View on Google MapsSTS Impact Windows and Doors specializes in hurricane protection solutions, offering high-quality impact windows, storm-resistant doors, custom storefronts, and professional roofing services. With expert installation, full transparency, and outstanding customer service, the company ensures homes and businesses stay secure and energy-efficient.
STS Impact Windows and Doors is located at 1000 Holland Dr Suite 10, Boca Raton, FL 33487, United States. The company proudly serves residential and commercial clients across Florida and throughout the United States, delivering reliable storm protection solutions. View their location on Google Maps.
Yes, STS Impact Windows and Doors is a veteran-owned company recognized for its dedication, integrity, and service to the community. This background adds an extra level of trust and reliability for homeowners and businesses seeking storm protection solutions.
STS Impact Windows and Doors provides a wide range of services including the installation of hurricane impact windows, impact doors, custom commercial storefronts, and roofing services. Each project is backed by expert craftsmanship, a 3-year installation warranty, and over 25 years of industry experience.
The company proudly serves both residential homeowners and commercial property owners. From protecting family homes to fortifying businesses with hurricane-rated storefronts, STS Impact Windows and Doors delivers customized solutions that ensure safety, durability, and efficiency.
Clients benefit from the company’s focus on quality, reliability, and efficiency. Their impact-resistant windows and doors not only enhance security and hurricane protection but also improve energy efficiency, reduce noise, and increase property value. With a 3-year installation warranty, customers can trust in long-term performance and peace of mind.
STS Impact Windows and Doors has been recognized with multiple industry honors, including the South Florida Veteran Owned Business Excellence Award, Best Hurricane Protection Provider 2023 Florida, and the Angi’s Super Service Award for Window Installation. These awards highlight their commitment to excellence, customer satisfaction, and industry leadership.
You can reach STS Impact Windows and Doors by phone at 561-600-1018 or visit their website at stswindows.com. They are open Monday through Friday from 8am to 5pm and are available on Facebook and Instagram for updates and project showcases.
Business Name: STS Impact Windows & Doors
Address: 1000 Holland Dr #10, Boca Raton, FL 33487, United States
Phone: (561)-600-1018
Hurricane season shapes life along Florida's coasts. You feel it in the way neighbors track tropical waves, the pre-storm rush to stock up, and the routine of transporting ladders to install panels.
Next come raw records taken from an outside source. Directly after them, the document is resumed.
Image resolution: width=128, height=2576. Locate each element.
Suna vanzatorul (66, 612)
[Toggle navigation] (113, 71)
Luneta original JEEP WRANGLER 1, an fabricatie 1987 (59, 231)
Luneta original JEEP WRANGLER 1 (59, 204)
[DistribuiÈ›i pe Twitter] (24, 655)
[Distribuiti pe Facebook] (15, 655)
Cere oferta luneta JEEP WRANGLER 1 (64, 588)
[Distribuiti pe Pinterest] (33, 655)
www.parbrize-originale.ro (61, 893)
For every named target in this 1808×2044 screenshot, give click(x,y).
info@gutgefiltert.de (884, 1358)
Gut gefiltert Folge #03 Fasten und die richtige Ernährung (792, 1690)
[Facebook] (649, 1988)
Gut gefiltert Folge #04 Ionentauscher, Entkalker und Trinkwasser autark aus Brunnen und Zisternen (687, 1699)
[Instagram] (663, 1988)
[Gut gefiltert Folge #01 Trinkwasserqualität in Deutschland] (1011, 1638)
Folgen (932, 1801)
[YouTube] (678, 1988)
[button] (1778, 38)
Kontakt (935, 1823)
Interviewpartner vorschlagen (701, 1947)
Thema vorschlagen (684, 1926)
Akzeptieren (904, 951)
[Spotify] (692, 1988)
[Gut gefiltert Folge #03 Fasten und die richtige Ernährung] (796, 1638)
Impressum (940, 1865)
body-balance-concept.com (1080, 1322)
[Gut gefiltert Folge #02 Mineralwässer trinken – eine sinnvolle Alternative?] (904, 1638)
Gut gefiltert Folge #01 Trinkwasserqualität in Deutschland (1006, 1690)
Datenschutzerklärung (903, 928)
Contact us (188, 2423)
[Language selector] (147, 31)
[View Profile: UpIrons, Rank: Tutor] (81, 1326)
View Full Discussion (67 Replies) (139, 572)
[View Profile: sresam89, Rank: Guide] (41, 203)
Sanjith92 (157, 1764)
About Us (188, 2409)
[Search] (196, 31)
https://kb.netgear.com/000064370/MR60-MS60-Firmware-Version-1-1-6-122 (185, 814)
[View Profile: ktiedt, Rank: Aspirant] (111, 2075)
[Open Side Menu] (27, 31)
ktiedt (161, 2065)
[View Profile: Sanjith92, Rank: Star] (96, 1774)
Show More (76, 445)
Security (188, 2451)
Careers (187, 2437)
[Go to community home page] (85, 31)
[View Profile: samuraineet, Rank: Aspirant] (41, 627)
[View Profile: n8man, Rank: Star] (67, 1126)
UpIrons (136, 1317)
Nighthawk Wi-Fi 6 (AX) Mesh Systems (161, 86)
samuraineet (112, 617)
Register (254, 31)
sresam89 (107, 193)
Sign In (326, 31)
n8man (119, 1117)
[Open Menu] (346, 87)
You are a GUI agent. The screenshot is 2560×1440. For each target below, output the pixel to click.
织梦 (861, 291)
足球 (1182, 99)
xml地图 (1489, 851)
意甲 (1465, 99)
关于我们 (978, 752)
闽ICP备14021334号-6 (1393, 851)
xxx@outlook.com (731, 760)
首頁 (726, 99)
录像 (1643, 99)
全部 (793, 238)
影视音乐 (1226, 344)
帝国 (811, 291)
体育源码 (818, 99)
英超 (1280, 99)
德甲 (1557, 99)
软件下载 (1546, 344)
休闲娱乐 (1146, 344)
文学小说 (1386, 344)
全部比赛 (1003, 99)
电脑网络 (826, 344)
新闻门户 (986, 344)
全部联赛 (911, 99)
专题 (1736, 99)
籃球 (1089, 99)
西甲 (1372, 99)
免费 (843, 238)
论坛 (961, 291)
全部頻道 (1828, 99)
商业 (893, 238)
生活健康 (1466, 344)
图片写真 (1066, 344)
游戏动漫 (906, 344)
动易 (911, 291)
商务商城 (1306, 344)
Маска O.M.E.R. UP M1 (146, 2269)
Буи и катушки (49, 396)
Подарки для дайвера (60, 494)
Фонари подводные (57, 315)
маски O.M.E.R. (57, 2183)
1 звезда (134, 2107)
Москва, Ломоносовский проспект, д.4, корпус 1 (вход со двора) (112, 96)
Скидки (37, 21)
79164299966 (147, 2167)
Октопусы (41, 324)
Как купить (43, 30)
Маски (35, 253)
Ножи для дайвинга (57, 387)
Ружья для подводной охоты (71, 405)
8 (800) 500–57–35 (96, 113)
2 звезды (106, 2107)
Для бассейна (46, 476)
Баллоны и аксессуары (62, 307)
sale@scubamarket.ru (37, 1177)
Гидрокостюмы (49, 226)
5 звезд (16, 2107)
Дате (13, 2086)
After 20 years defining, setting up, and fixing building envelopes from Secret Largo to Palm Beach, I've seen what holds up and what doesn't. When the objective is real protection with year-round comfort, Miami-Dade authorized, energy‑efficient impact windows outperform shutters in ways that surpass storm day. They alter how a home feels in August, how peaceful your living room stays on a Saturday night, and how confident you are when a storm line spins up much faster than predicted.
This is a practical take a look at why many South Florida property owners are moving from shutters to hurricane impact-resistant windows, how to check out the requirements behind "Miami-Dade authorized," what products matter, and how to get the setup right the first time.
Miami-Dade County's Product Control Division sets among the toughest criteria in the country for constructing components exposed to windborne debris. Approval is not a marketing sticker label. It is earned through specific laboratory tests that mimic real hurricane conditions.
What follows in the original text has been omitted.